1. Una composición para la administración transdérmica de fármacos que comprende un líquido iónico, en la que el líquido iónico es:

(a) un componente catiónico y un componente aniónico, en donde el componente aniónico es un anión geranato, preferiblemente en una relación molar que oscila entre 1:1 a 1:2 (componente catiónico a componente aniónico); o (b) [P(C14H29)(C6H-i3)3]+ ("PR4") y un componente aniónico, en el que el componente aniónico es un anión geranato, preferiblemente en una relación molar que oscila entre 1:1 a 1:2 (componente catiónico a componente aniónico); y en donde la composición no es irritante cuando se aplica a la superficie de la piel.

2. La composición de la reivindicación 1, que comprende además un fármaco a administrar.

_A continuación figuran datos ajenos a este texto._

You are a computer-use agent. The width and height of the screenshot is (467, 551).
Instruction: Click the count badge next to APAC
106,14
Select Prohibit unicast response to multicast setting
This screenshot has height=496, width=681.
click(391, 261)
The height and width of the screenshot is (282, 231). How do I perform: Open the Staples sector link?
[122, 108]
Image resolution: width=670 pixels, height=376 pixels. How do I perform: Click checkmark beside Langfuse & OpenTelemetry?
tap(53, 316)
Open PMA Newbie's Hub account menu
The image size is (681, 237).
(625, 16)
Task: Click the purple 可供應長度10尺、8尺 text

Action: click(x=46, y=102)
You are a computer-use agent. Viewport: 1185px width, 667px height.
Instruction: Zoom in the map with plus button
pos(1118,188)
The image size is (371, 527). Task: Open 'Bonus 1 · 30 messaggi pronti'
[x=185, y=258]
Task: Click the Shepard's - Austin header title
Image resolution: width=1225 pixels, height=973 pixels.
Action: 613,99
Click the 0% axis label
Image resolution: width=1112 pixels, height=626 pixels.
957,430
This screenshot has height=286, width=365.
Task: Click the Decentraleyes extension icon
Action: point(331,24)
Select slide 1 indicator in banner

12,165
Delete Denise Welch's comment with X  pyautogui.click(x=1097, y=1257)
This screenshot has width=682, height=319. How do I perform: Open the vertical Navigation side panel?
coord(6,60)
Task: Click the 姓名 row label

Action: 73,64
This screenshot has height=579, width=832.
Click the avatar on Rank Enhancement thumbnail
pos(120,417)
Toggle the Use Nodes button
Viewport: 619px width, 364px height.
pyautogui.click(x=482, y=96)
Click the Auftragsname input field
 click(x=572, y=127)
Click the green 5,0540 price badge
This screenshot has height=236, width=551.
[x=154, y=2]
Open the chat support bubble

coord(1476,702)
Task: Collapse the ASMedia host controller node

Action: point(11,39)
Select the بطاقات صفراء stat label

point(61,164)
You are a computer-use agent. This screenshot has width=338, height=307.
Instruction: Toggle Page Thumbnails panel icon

3. La composición de la reivindicación 2, en la que el fármaco se selecciona del grupo que consiste en antibióticos, agentes antifúngicos, antineoplásicos, agentes antibacterianos, agentes antivirales, antimicrobianos, antiinfecciosos, proteínas, y ácidos nucleicos.

4. La composición de una cualquiera de las reivindicaciones 1 a 3, en la que el líquido iónico es un geranato de colina.

5. La composición de la reivindicación 4, en la que el líquido iónico es geranato de colina en una relación molar de 1:2 (componente catiónico a componente aniónico).

6. Un procedimiento para inhibir el crecimiento microbiano sobre una superficie que comprende aplicar a la superficie la composición de una cualquiera de las reivindicaciones 1 o 3 a 5 en una cantidad eficaz para prevenir o reducir el crecimiento microbiano, siempre que el procedimiento no sea un procedimiento de tratamiento del ser humano o del cuerpo animal por medio de terapia.

7. El procedimiento de la reivindicación 6, en el que la superficie está en un dispositivo médico implantable.

8. Una composición como se define en cualquiera de las reivindicaciones 2-5 para usar en un procedimiento de tratamiento del cuerpo humano o animal mediante terapia, en donde el procedimiento es para administrar un fármaco por vía transdérmica y comprende administrar la composición en la superficie de un sitio de la piel en una cantidad eficaz para aumentar la administración transdérmica del fármaco.